*Work order*
Could you return, exactly as written, every line from the one containing "Click the Description column header" through the last line of the entries below, leaving out the pictures?

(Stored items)
--------

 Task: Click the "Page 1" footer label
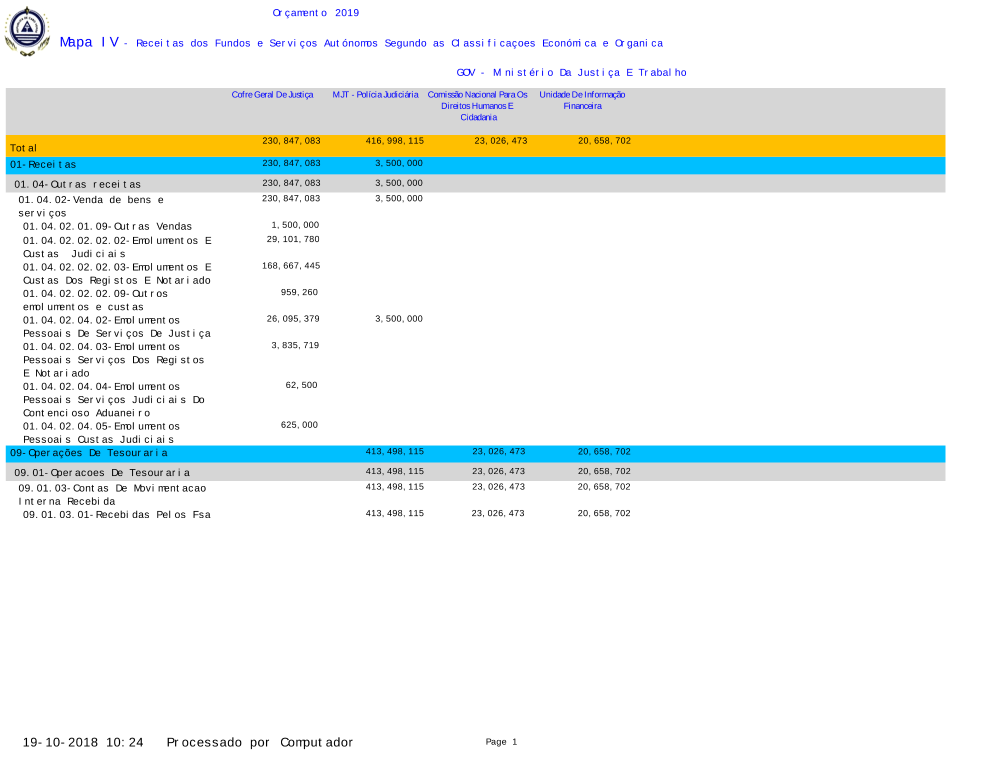tap(501, 742)
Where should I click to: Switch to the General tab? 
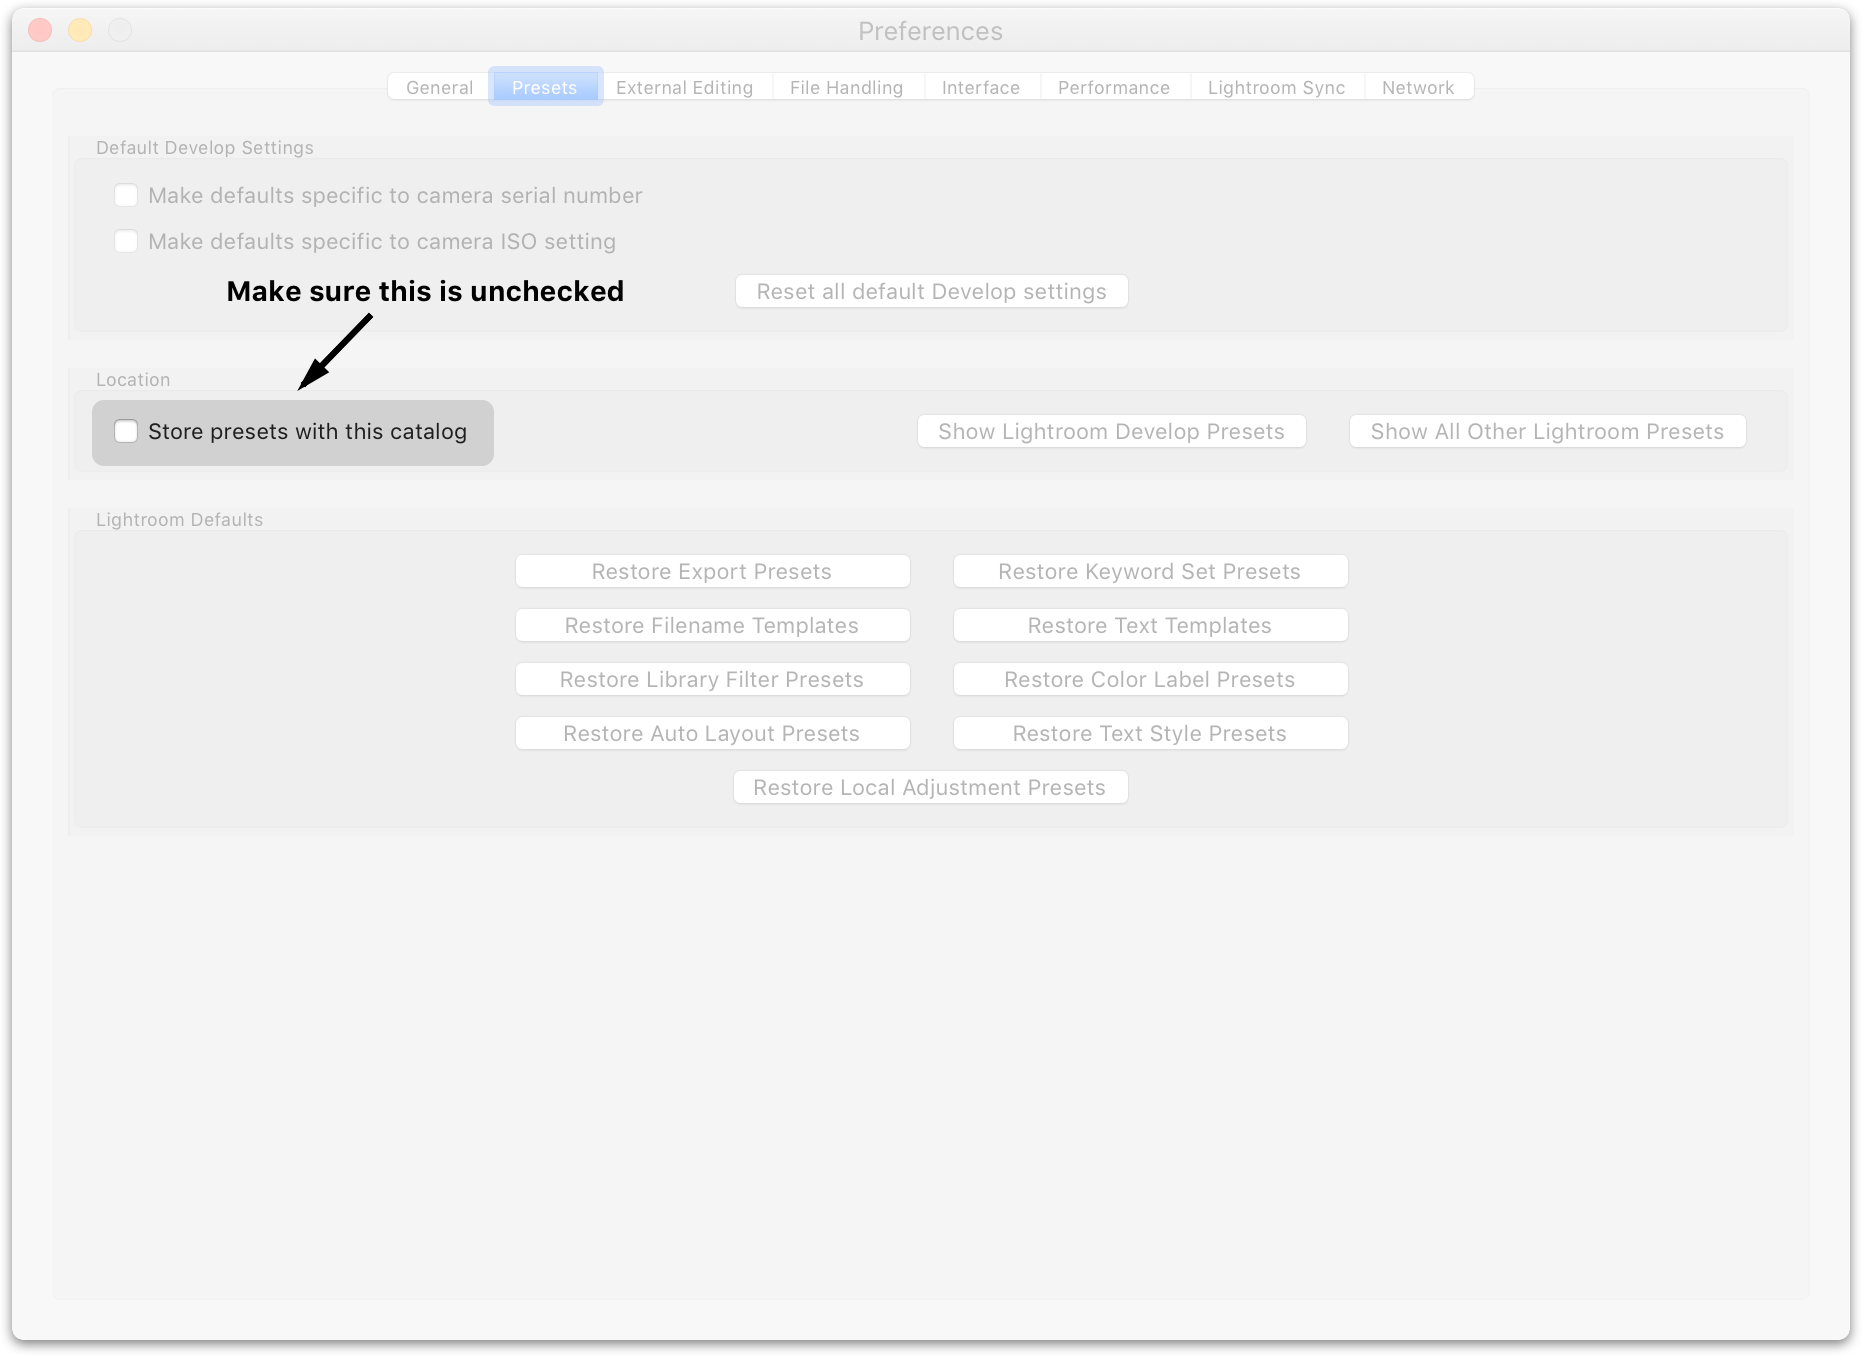(x=439, y=88)

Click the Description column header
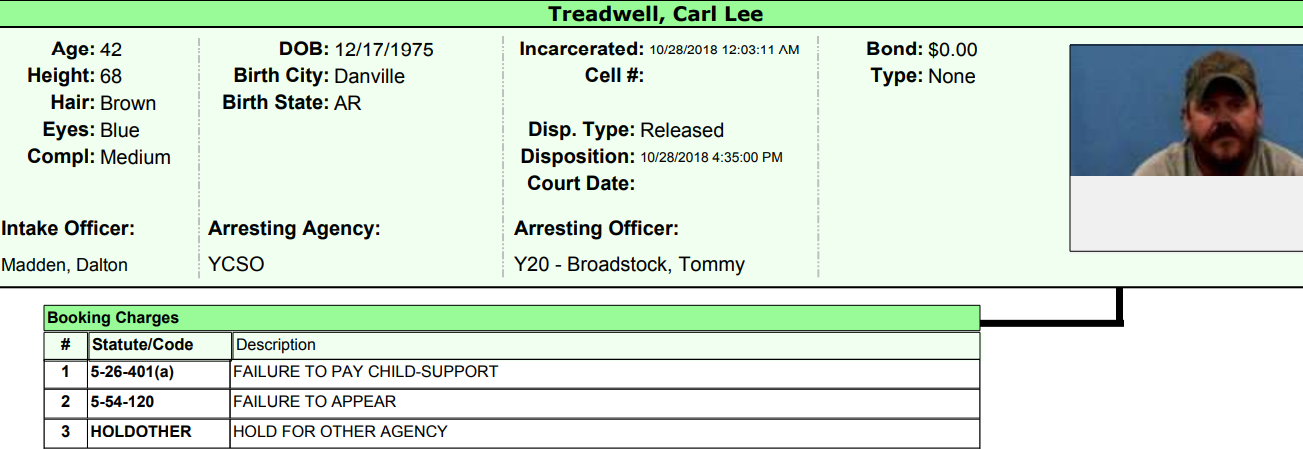coord(275,345)
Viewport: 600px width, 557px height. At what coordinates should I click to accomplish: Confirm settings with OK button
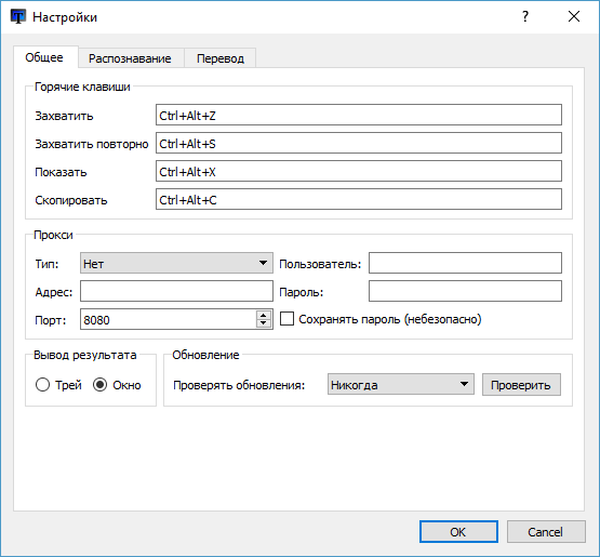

--------

*Output of the exercise*
Click the Description column header
coord(275,345)
Viewport: 600px width, 557px height. At what coordinates should I click to accomplish: Confirm settings with OK button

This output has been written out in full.